== DATASET EXCERPTS ==

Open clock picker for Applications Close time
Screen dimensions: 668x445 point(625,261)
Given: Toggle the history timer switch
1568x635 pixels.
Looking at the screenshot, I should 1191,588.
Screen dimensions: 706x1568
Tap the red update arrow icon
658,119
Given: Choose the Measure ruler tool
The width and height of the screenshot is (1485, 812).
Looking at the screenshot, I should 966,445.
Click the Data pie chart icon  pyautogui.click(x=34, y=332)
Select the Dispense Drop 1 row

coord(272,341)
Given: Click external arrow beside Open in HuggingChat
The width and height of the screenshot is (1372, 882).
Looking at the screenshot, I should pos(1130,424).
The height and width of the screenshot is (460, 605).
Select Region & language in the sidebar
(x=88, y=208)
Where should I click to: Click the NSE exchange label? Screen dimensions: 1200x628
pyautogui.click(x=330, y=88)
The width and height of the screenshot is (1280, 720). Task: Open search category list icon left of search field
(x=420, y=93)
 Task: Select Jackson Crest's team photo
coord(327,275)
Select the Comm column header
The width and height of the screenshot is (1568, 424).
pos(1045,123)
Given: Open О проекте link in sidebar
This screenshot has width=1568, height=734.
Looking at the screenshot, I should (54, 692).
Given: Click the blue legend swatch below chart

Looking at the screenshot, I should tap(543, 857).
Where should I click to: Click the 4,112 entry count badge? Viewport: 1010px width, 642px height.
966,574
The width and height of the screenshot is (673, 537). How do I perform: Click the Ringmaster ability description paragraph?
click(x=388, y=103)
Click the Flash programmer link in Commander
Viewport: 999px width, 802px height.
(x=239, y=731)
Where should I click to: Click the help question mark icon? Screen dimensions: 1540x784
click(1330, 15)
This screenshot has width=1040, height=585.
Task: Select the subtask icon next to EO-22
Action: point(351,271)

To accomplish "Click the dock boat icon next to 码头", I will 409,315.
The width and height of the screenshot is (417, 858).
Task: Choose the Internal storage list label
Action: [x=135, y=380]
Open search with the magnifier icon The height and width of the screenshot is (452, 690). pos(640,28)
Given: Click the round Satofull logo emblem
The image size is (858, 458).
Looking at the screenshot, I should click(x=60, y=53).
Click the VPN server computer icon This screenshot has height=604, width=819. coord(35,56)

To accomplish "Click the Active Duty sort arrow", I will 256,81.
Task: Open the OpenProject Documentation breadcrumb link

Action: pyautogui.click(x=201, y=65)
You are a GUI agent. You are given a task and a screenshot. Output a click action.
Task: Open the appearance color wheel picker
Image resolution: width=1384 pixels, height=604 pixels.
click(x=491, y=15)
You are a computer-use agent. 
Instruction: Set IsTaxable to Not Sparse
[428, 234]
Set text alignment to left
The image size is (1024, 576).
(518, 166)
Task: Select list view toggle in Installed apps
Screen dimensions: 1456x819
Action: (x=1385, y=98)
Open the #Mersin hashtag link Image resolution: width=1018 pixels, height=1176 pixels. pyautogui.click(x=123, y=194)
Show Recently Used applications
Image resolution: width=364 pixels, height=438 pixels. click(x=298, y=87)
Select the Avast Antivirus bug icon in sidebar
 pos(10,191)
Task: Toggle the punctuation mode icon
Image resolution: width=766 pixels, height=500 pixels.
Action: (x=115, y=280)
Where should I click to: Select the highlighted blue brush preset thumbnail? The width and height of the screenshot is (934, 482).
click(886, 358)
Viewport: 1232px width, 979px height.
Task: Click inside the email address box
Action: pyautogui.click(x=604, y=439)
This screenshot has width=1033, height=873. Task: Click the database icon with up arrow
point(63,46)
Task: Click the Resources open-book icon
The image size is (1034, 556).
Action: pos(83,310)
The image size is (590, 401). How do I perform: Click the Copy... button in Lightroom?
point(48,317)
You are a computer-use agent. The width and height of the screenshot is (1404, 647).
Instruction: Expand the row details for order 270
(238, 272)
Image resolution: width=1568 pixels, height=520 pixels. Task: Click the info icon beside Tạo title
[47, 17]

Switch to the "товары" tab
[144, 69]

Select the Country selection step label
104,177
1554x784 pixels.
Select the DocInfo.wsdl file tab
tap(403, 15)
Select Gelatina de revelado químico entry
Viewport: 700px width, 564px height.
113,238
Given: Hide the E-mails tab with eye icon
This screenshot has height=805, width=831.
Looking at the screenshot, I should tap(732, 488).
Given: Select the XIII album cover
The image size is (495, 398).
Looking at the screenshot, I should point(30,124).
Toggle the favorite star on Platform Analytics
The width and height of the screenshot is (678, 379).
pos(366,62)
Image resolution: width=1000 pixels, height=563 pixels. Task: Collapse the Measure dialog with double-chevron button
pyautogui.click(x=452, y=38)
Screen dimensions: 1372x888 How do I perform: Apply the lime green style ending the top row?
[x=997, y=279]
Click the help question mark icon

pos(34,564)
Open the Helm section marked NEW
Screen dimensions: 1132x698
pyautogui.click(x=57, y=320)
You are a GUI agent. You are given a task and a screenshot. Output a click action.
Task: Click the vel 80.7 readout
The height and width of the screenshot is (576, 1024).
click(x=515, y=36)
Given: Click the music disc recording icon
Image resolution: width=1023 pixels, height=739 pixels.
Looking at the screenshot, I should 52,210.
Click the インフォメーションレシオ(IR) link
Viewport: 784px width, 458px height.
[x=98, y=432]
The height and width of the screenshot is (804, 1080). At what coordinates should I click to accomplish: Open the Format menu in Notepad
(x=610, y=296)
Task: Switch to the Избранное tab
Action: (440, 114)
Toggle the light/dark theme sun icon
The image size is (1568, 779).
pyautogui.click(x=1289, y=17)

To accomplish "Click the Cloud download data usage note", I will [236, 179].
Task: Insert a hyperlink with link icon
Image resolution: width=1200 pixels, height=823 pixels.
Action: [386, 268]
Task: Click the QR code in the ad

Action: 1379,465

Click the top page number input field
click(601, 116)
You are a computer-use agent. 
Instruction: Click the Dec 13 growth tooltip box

===

*WORK INSTRUCTION*
The records above need to be output again, verbatim.

*YOUR SOLUTION*
Open clock picker for Applications Close time
Screen dimensions: 668x445 point(625,261)
Given: Toggle the history timer switch
1568x635 pixels.
Looking at the screenshot, I should 1191,588.
Screen dimensions: 706x1568
Tap the red update arrow icon
658,119
Given: Choose the Measure ruler tool
The width and height of the screenshot is (1485, 812).
Looking at the screenshot, I should 966,445.
Click the Data pie chart icon  pyautogui.click(x=34, y=332)
Select the Dispense Drop 1 row

coord(272,341)
Given: Click external arrow beside Open in HuggingChat
The width and height of the screenshot is (1372, 882).
Looking at the screenshot, I should pos(1130,424).
The height and width of the screenshot is (460, 605).
Select Region & language in the sidebar
(x=88, y=208)
Where should I click to: Click the NSE exchange label? Screen dimensions: 1200x628
pyautogui.click(x=330, y=88)
The width and height of the screenshot is (1280, 720). Task: Open search category list icon left of search field
(x=420, y=93)
 Task: Select Jackson Crest's team photo
coord(327,275)
Select the Comm column header
The width and height of the screenshot is (1568, 424).
pos(1045,123)
Given: Open О проекте link in sidebar
This screenshot has width=1568, height=734.
Looking at the screenshot, I should (54, 692).
Given: Click the blue legend swatch below chart

Looking at the screenshot, I should tap(543, 857).
Where should I click to: Click the 4,112 entry count badge? Viewport: 1010px width, 642px height.
966,574
The width and height of the screenshot is (673, 537). How do I perform: Click the Ringmaster ability description paragraph?
click(x=388, y=103)
Click the Flash programmer link in Commander
Viewport: 999px width, 802px height.
(x=239, y=731)
Where should I click to: Click the help question mark icon? Screen dimensions: 1540x784
click(1330, 15)
This screenshot has width=1040, height=585.
Task: Select the subtask icon next to EO-22
Action: point(351,271)

To accomplish "Click the dock boat icon next to 码头", I will 409,315.
The width and height of the screenshot is (417, 858).
Task: Choose the Internal storage list label
Action: [x=135, y=380]
Open search with the magnifier icon The height and width of the screenshot is (452, 690). pos(640,28)
Given: Click the round Satofull logo emblem
The image size is (858, 458).
Looking at the screenshot, I should click(x=60, y=53).
Click the VPN server computer icon This screenshot has height=604, width=819. coord(35,56)

To accomplish "Click the Active Duty sort arrow", I will 256,81.
Task: Open the OpenProject Documentation breadcrumb link

Action: pyautogui.click(x=201, y=65)
You are a GUI agent. You are given a task and a screenshot. Output a click action.
Task: Open the appearance color wheel picker
Image resolution: width=1384 pixels, height=604 pixels.
click(x=491, y=15)
You are a computer-use agent. 
Instruction: Set IsTaxable to Not Sparse
[428, 234]
Set text alignment to left
The image size is (1024, 576).
(518, 166)
Task: Select list view toggle in Installed apps
Screen dimensions: 1456x819
Action: (x=1385, y=98)
Open the #Mersin hashtag link Image resolution: width=1018 pixels, height=1176 pixels. pyautogui.click(x=123, y=194)
Show Recently Used applications
Image resolution: width=364 pixels, height=438 pixels. click(x=298, y=87)
Select the Avast Antivirus bug icon in sidebar
 pos(10,191)
Task: Toggle the punctuation mode icon
Image resolution: width=766 pixels, height=500 pixels.
Action: (x=115, y=280)
Where should I click to: Select the highlighted blue brush preset thumbnail? The width and height of the screenshot is (934, 482).
click(886, 358)
Viewport: 1232px width, 979px height.
Task: Click inside the email address box
Action: pyautogui.click(x=604, y=439)
This screenshot has width=1033, height=873. Task: Click the database icon with up arrow
point(63,46)
Task: Click the Resources open-book icon
The image size is (1034, 556).
Action: pos(83,310)
The image size is (590, 401). How do I perform: Click the Copy... button in Lightroom?
point(48,317)
You are a computer-use agent. The width and height of the screenshot is (1404, 647).
Instruction: Expand the row details for order 270
(238, 272)
Image resolution: width=1568 pixels, height=520 pixels. Task: Click the info icon beside Tạo title
[47, 17]

Switch to the "товары" tab
[144, 69]

Select the Country selection step label
104,177
1554x784 pixels.
Select the DocInfo.wsdl file tab
tap(403, 15)
Select Gelatina de revelado químico entry
Viewport: 700px width, 564px height.
113,238
Given: Hide the E-mails tab with eye icon
This screenshot has height=805, width=831.
Looking at the screenshot, I should tap(732, 488).
Given: Select the XIII album cover
The image size is (495, 398).
Looking at the screenshot, I should point(30,124).
Toggle the favorite star on Platform Analytics
The width and height of the screenshot is (678, 379).
pos(366,62)
Image resolution: width=1000 pixels, height=563 pixels. Task: Collapse the Measure dialog with double-chevron button
pyautogui.click(x=452, y=38)
Screen dimensions: 1372x888 How do I perform: Apply the lime green style ending the top row?
[x=997, y=279]
Click the help question mark icon

pos(34,564)
Open the Helm section marked NEW
Screen dimensions: 1132x698
pyautogui.click(x=57, y=320)
You are a GUI agent. You are given a task and a screenshot. Output a click action.
Task: Click the vel 80.7 readout
The height and width of the screenshot is (576, 1024).
click(x=515, y=36)
Given: Click the music disc recording icon
Image resolution: width=1023 pixels, height=739 pixels.
Looking at the screenshot, I should 52,210.
Click the インフォメーションレシオ(IR) link
Viewport: 784px width, 458px height.
[x=98, y=432]
The height and width of the screenshot is (804, 1080). At what coordinates should I click to accomplish: Open the Format menu in Notepad
(x=610, y=296)
Task: Switch to the Избранное tab
Action: (440, 114)
Toggle the light/dark theme sun icon
The image size is (1568, 779).
pyautogui.click(x=1289, y=17)

To accomplish "Click the Cloud download data usage note", I will [236, 179].
Task: Insert a hyperlink with link icon
Image resolution: width=1200 pixels, height=823 pixels.
Action: [386, 268]
Task: Click the QR code in the ad

Action: 1379,465

Click the top page number input field
click(601, 116)
You are a computer-use agent. 
Instruction: Click the Dec 13 growth tooltip box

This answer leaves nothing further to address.